[EXERCISE DESCRIPTION]: Scale the rows that begin at the line containing "Task: Collapse the script block on line 9" and stop after the line containing "tap(107, 506)". Reproduce only these lines in full, requests included, with each coordinate in the answers multiplied by 0.5 and rounded to a whole number, halves rounded up.

[START]

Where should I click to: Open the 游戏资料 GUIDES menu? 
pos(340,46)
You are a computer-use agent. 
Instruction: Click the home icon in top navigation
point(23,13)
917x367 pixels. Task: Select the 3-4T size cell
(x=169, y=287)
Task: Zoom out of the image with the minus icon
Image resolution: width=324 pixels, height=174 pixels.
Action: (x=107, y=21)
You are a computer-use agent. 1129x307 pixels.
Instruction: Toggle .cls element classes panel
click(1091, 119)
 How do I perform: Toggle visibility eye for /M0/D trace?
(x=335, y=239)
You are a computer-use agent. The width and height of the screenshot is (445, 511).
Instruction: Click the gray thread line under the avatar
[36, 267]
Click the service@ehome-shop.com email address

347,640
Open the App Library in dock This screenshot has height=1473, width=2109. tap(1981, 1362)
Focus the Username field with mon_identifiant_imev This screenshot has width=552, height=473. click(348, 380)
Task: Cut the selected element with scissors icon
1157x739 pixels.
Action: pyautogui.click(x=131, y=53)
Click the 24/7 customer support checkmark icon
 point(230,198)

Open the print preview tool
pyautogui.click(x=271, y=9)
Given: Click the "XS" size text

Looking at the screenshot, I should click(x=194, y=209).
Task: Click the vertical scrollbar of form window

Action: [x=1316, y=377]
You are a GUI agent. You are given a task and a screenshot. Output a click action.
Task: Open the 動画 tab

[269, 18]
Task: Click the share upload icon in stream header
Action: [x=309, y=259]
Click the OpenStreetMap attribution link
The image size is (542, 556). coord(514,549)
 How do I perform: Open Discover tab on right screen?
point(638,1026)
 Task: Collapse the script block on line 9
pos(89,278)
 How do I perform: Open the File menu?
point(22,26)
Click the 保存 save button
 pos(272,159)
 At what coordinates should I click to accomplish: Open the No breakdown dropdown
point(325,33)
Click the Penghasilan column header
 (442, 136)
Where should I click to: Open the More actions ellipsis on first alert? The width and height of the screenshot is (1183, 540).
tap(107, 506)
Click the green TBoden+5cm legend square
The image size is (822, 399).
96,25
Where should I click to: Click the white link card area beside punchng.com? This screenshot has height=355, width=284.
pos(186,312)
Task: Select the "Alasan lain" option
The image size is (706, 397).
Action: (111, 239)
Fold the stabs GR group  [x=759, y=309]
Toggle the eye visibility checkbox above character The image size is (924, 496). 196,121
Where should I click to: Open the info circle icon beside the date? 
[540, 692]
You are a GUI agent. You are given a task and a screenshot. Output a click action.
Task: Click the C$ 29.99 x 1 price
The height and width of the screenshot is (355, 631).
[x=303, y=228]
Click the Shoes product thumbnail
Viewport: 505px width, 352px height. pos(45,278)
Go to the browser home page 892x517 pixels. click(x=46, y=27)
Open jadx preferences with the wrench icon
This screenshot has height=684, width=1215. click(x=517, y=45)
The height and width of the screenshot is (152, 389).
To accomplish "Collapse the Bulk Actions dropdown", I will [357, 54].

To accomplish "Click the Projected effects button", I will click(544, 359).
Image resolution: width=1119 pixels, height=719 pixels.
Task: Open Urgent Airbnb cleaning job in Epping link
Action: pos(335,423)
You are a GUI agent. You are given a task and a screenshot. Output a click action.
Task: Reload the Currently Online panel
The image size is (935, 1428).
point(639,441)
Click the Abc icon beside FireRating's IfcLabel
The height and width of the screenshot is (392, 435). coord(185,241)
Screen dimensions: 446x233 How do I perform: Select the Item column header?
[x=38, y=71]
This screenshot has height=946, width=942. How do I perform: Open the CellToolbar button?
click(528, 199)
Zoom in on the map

[END]

[COMPLETED TASK]:
 Task: Collapse the script block on line 9
pos(45,139)
 How do I perform: Open the File menu?
point(11,13)
Click the 保存 save button
 pos(136,80)
 At what coordinates should I click to accomplish: Open the No breakdown dropdown
point(163,17)
Click the Penghasilan column header
 (221, 68)
Where should I click to: Open the More actions ellipsis on first alert? The width and height of the screenshot is (1183, 540).
tap(54, 253)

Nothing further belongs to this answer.